#### [Task objective]
Each line from the one with "You are a computer-use agent. This" through the final line of the entries below must be printed exactly, and the pictures must not be.

#### [Records]

——

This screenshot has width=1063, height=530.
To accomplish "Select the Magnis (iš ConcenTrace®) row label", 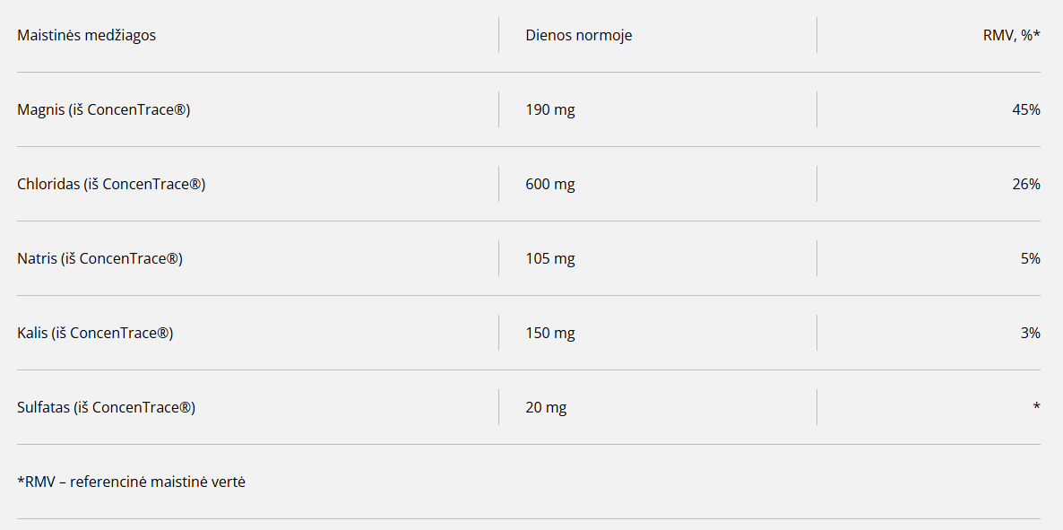I will (x=103, y=110).
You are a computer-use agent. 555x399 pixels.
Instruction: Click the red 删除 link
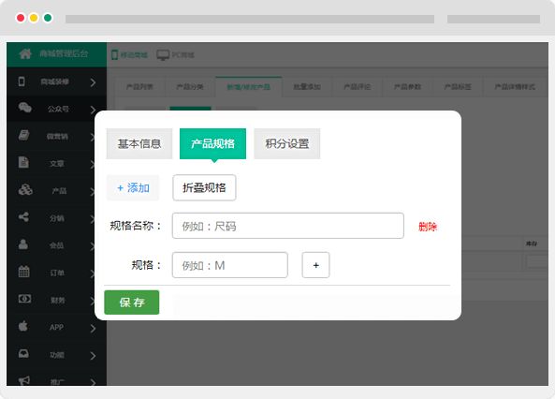tap(428, 227)

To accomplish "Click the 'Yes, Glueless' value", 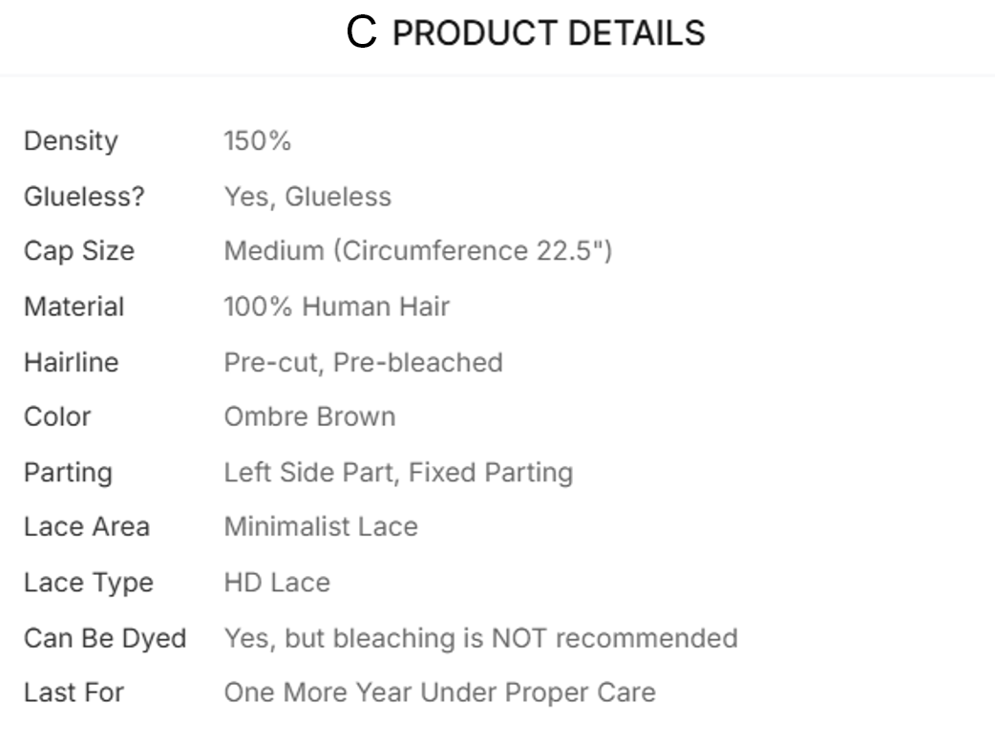I will pos(307,197).
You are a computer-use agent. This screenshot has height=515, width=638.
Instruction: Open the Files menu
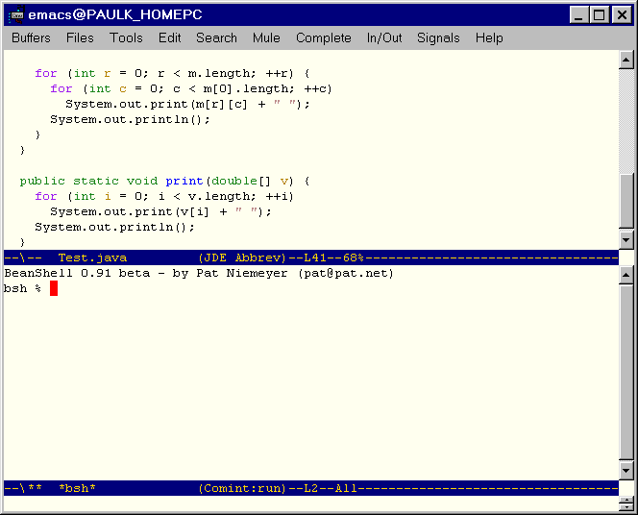click(x=80, y=38)

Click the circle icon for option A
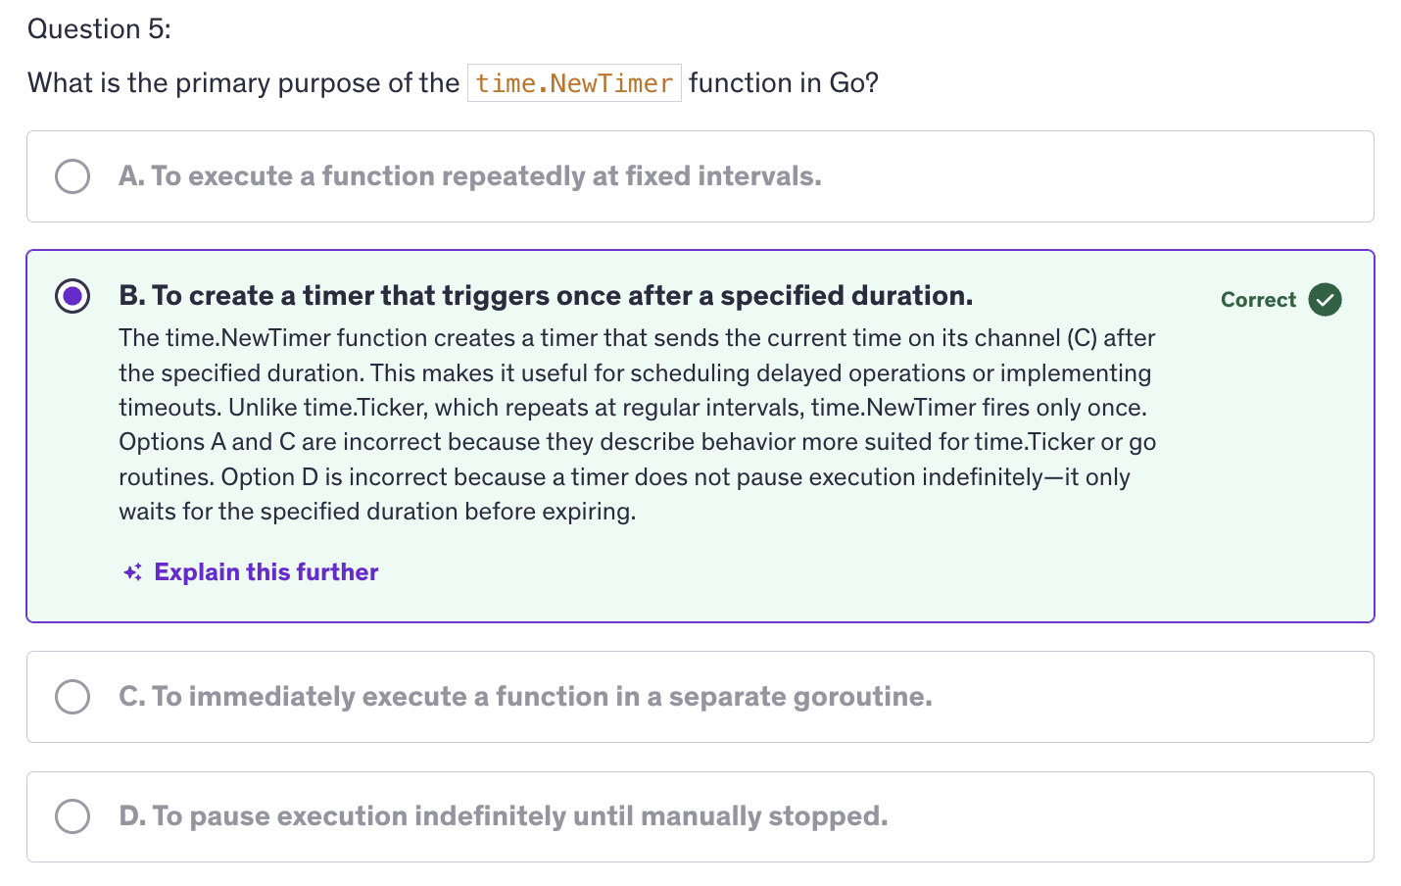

——

#### [Reply to the exercise]
You are a computer-use agent. This screenshot has height=515, width=638.
Instruction: Open the Files menu
click(x=80, y=38)

Click the circle icon for option A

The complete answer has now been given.